2 min read
Posted on 09.15.08
  • 2 min read
  • Posted on 09.15.08

Because safe neighborhoods and crimes-that-don’t-happen rarely make the news, most people know a lot more about crime in the City than about our successful crime prevention efforts.

Still, a report released by the FBI today very much deserves mention. Violent crime was down more than 11 percent in the City of St. Louis in 2007, and property crime was down nearly 17 percent.

That means that the hard work and ingenuity of many people is paying off. Making neighborhoods safe requires the successful coordination of dozens of different agencies, departments, and initiatives — and watchful residents.

On the prevention side, we have successfully expanded career training, provided more summer jobs for teenagers, expanded recreation and after school programs, and created one of the most innovative prisoner re-entry programs in the country.

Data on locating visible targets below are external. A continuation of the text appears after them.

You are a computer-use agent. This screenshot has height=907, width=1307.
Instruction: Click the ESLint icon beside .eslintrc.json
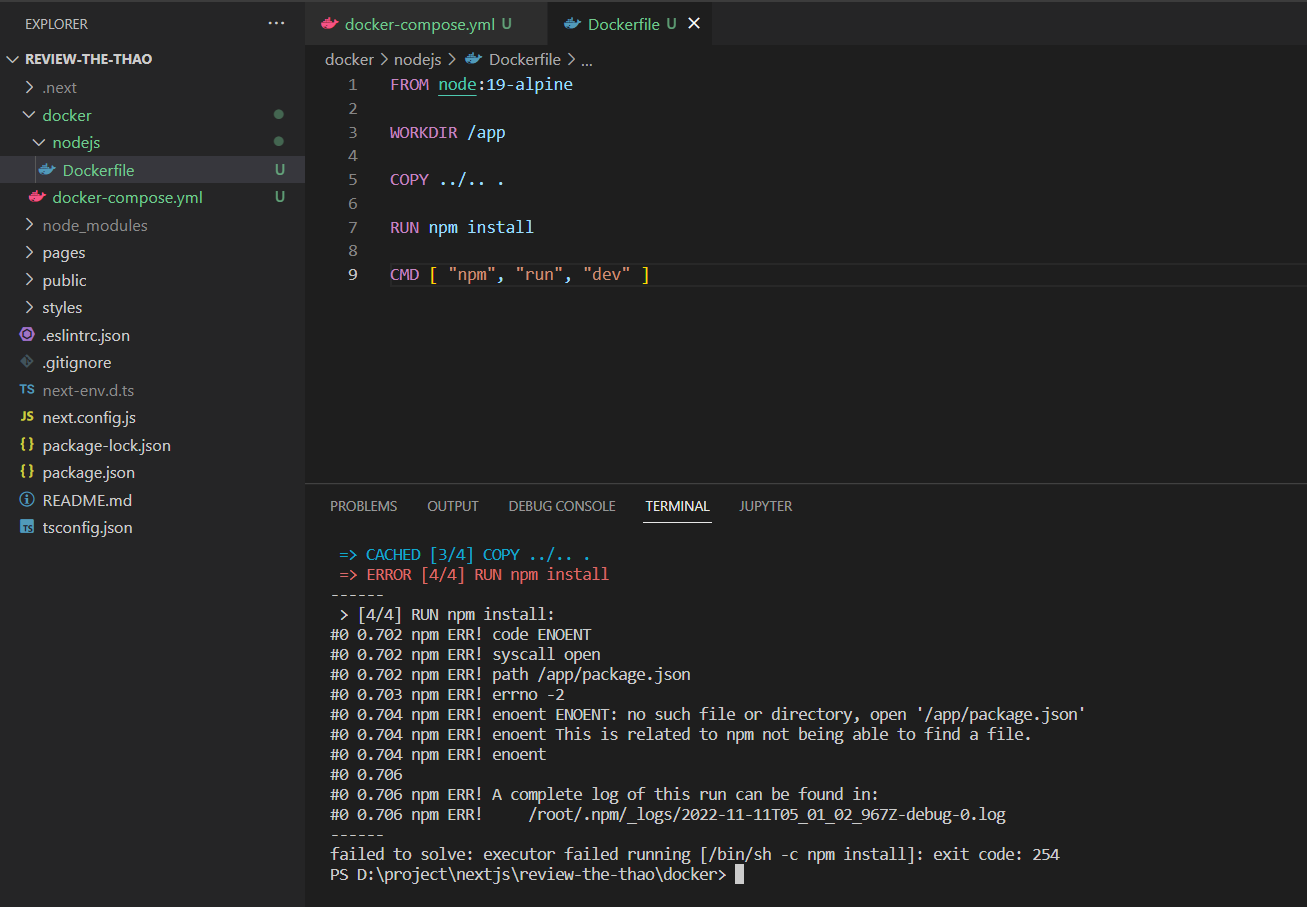[27, 335]
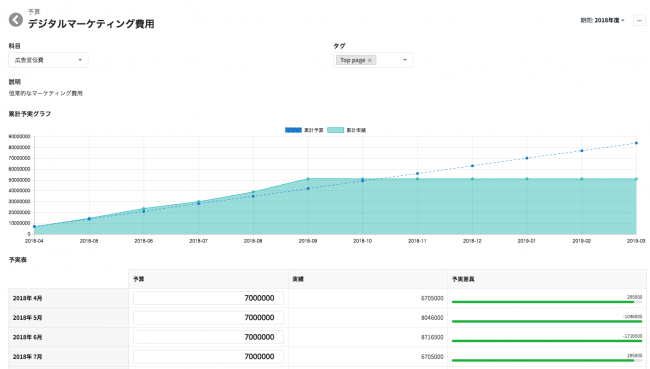The image size is (650, 369).
Task: Click the 2018年 4月 variance progress bar
Action: click(x=547, y=302)
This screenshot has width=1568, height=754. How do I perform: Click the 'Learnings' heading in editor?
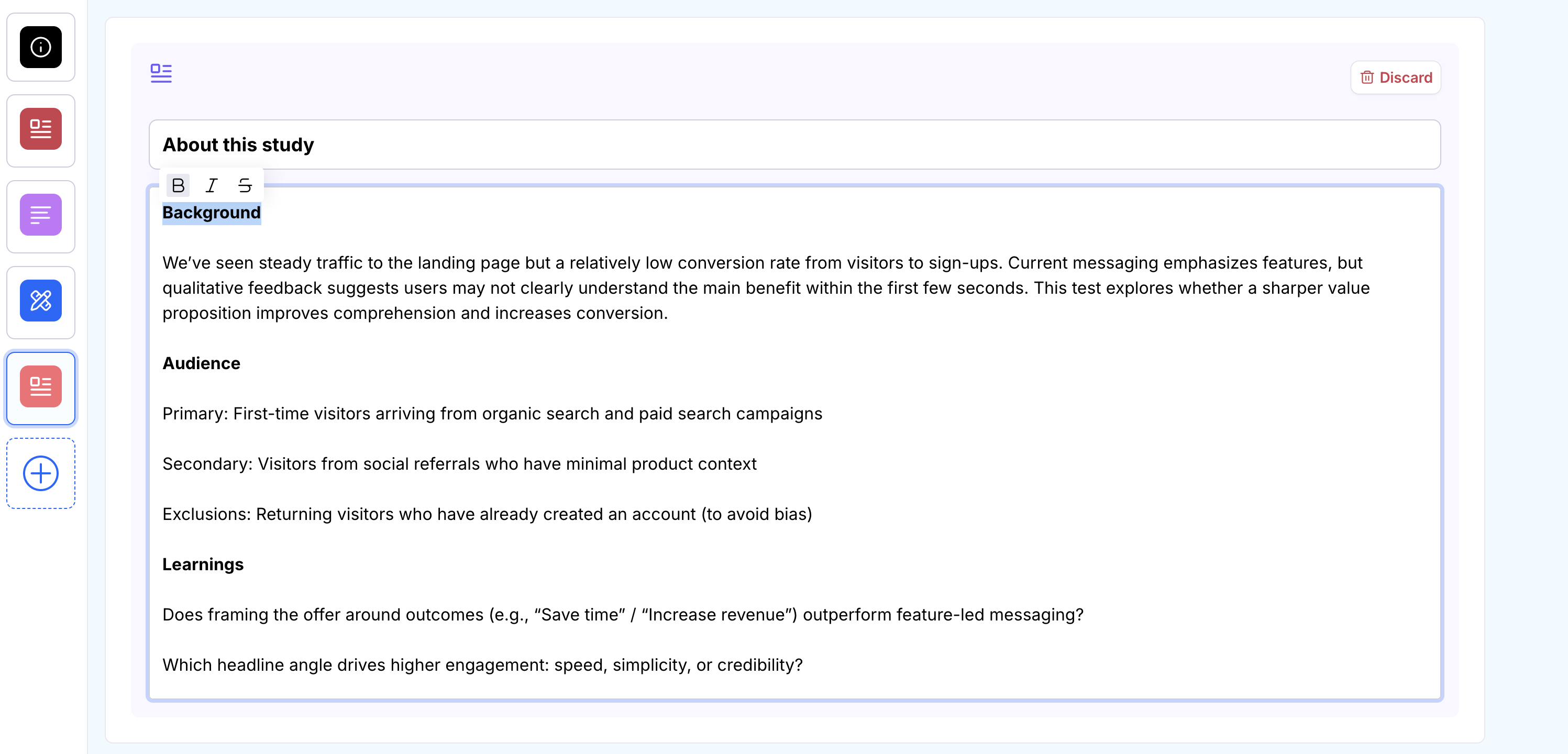(x=203, y=564)
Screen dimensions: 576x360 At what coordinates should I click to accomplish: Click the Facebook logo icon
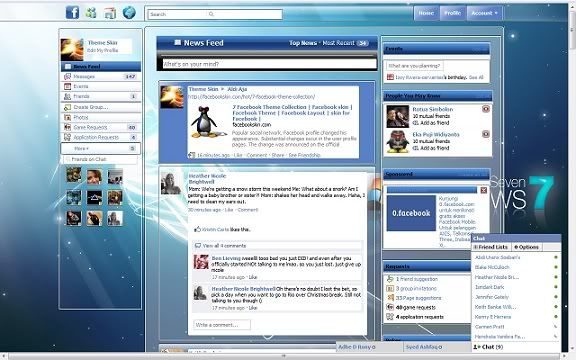73,13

On the intervention side, the Police Department has created an anti-crime unit that focuses on stopping specific sorts of offenses when those crime stats start to rise. For example, when the Police Department’s new high-tech crime mapping program began noticing changes in citywide car theft patterns, the task force used bait cars and intelligence gathering as weapons. And it worked: Vehicle theft was down 27 percent in 2007, according to the FBI figures.

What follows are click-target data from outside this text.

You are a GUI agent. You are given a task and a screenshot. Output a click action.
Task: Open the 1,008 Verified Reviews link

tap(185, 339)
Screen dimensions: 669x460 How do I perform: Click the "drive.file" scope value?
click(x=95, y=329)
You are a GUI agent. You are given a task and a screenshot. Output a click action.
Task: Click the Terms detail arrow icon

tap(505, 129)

(Other factors that contributed to the drop in crime in 2007: a new career criminal unit created in Circuit Attorney Jennifer Joyce’s office; 450 additional spaces opened in the City Jail to keep criminals off the streets; and aggressive work by the interagency problem properties/nuisance crimes unit.)

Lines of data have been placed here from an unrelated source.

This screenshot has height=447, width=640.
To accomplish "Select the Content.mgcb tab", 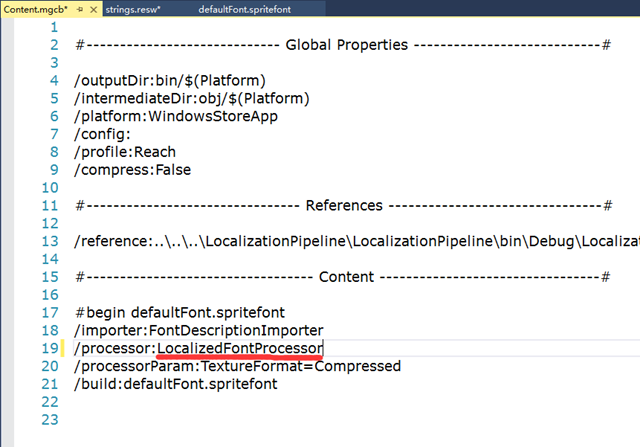I will [34, 9].

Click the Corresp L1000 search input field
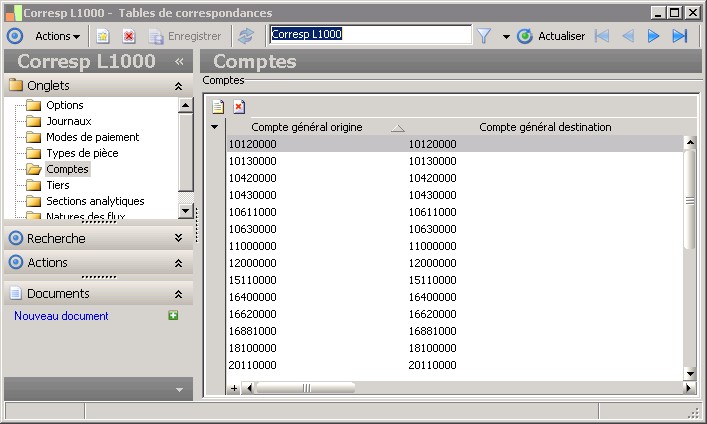coord(370,34)
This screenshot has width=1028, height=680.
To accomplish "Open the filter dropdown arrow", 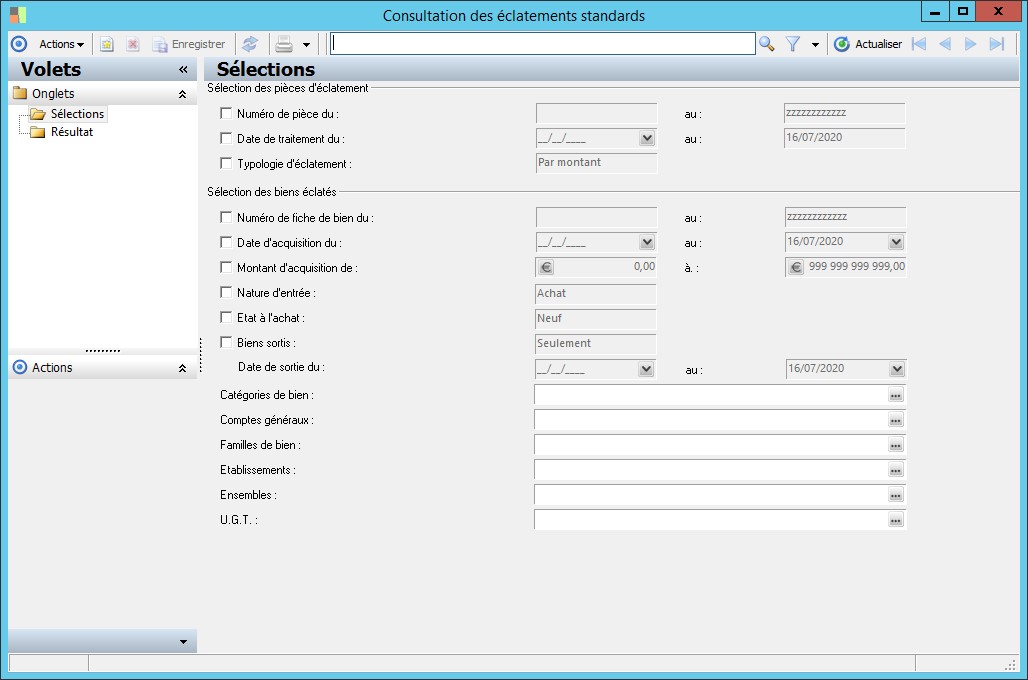I will click(815, 45).
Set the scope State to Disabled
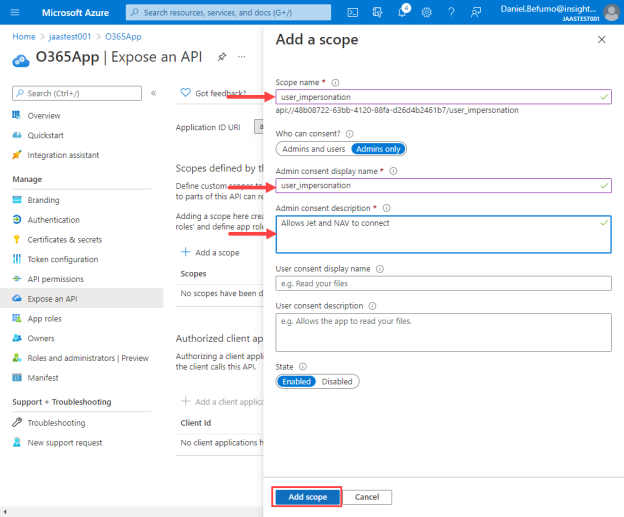The height and width of the screenshot is (517, 624). pyautogui.click(x=337, y=382)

It is too soon to know if the good safety trends for 2007 will continue for 2008. Certainly, a worsening national economy and the continuing (too-)easy availability of illegal weapons present real challenges.

Two efforts in 2008 that next year’s FBI report will measure are the Police Department’s well-publicized Homicide Initiative and the crime-prevention effect of one of the Police Department’s largest per capita neighborhood police patrol deployments in a while.